Researchers plead with EU and UK to leave science out of Brexit battle

LONDON — Senior scientists have urged European Commission President Ursula von der Leyen not to exclude Britain from the EU’s flagship research and development program because of a wider political row over Brexit.

A letter to von der Leyen, sent Thursday and seen by POLITICO, is written by the campaign group Stick to Science, and calls on the Commission to unblock the association of the U.K. and Switzerland to Horizon Europe.

Brussels has confirmed it won’t let the U.K. be part of its flagship research and innovation program for as long as the spat over post-Brexit trade rules for Northern Ireland drags on.

Switzerland, meanwhile, has been shut out over several bilateral rows with the EU, including the Alpine country’s level of alignment with EU law and its future financial contribution to the bloc’s cohesion policy.

The two countries have already missed more than one of the seven years over which the 2021-2027 program is due to run.

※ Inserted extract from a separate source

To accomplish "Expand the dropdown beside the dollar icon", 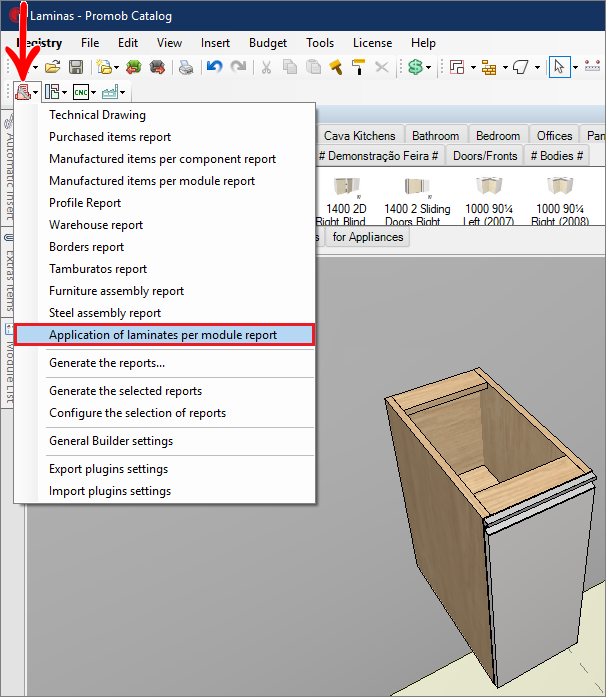I will pos(428,68).
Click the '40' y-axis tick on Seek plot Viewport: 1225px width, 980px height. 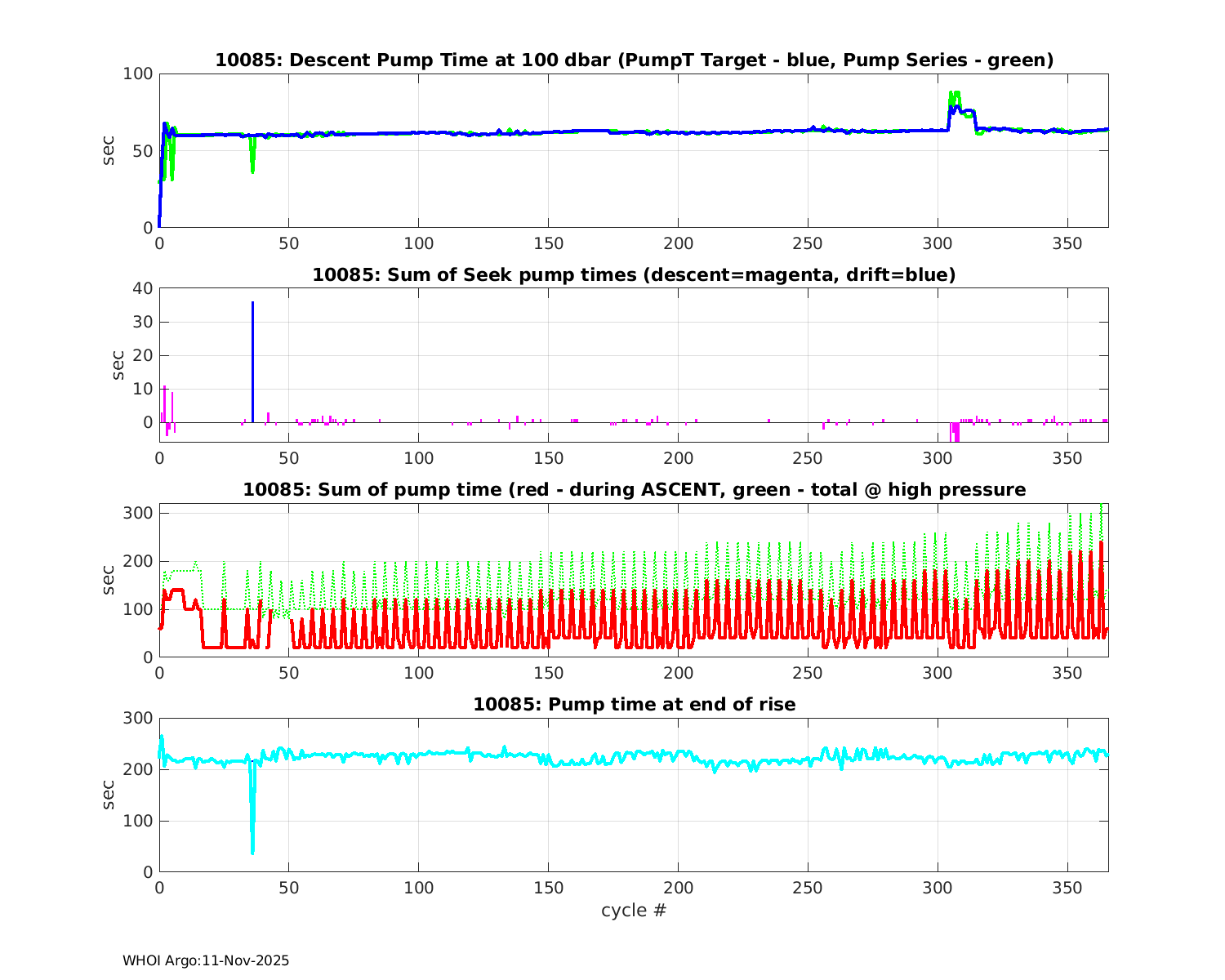coord(143,288)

Scientists fear time is now running out to secure their association. The U.K. has warned the value-for-money case is decreasing as the program advances without British participation and is readying a replacement. Switzerland is meanwhile heading for a 2023 election in which politicians may want to avoid the sensitive issue of concessions to the EU.

“U.K. and Swiss association to Horizon Europe is currently tied together with broader political issues which, although of grave importance, are not linked to science,” the letter states. “The European research sector stands united in its agreement that researchers in the UK and Switzerland still have much to offer science in Europe. We must allow them to continue to contribute.”

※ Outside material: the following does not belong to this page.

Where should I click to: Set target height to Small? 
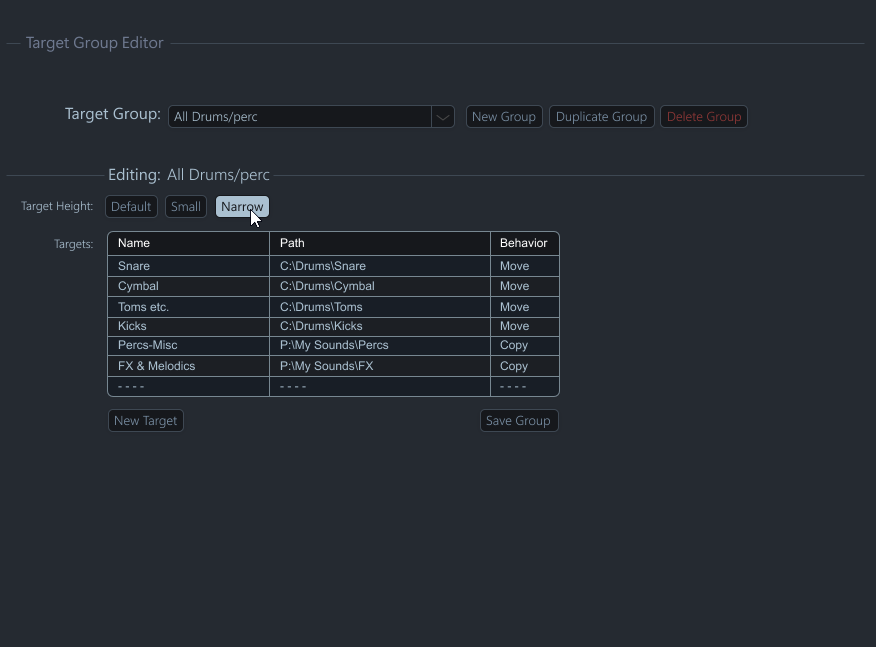(x=186, y=207)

Jeremy Farrar, director of the Wellcome Trust and one of the authors of the letter, told POLITICO in an interview that Horizon Europe is globally regarded as “the best internationally cooperative endeavor anywhere in the world.”

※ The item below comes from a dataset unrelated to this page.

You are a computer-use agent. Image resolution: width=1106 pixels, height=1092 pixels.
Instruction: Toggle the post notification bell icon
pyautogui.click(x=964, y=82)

Farrar, who advised the U.K. government on COVID-19, said the world has a better chance of solving big problems if countries “are able to associate with [Horizon] than if we break up in a more individual, nationalistic approach.”

“If we look at the great challenges of the 21st century — climate change, inequality, pandemics, drug resistance, rare diseases, cancer — individual countries will struggle to find solutions to these problems on their own and we think the collective cooperation across Europe is a very, very powerful way of addressing these issues,” he said.

Farrar believes ministers in the U.K. and Switzerland understand the value of Horizon Europe.

But he said they must also grasp the long-term impact that failing to associate with the EU’s scheme would have on their own national research systems and wider European science.

And Farrar warned a lack of participation in the scheme will still be felt in 10 years’ time. “The next one or two months are going to be critical,” he said.

The U.K.’s Department for Business, Energy and Industrial Strategy has repeatedly said association to Horizon Europe remains its preferred option, but last week warned it would speed up work on Britain’s “plan B” over the summer while awaiting a call from Brussels.

The British replacement scheme is expected to be rolled out gradually and include different funding streams, with international fellowships for individual scientists in a bid to compensate for the loss of access to the European Research Council.

British ministers have also indicated that they will support collaborations with strong R&D nations such as the U.S. and Israel.

Farrar agreed Britain could replace EU funding for R&D projects with its own taxpayers’ cash, but said coming up with a domestic scheme “could take years” and won’t be able to provide some of Horizon Europe’s intangible benefits, including access to broad, international consortia made up from researchers with very diverse backgrounds.

“Scientists want to be part of a global community. You want to work with the best people and bring the most diverse voices together, and to me, that’s what is at stake here rather than the money,” he said. “We will not realize what we’ve lost until we’ve lost it.”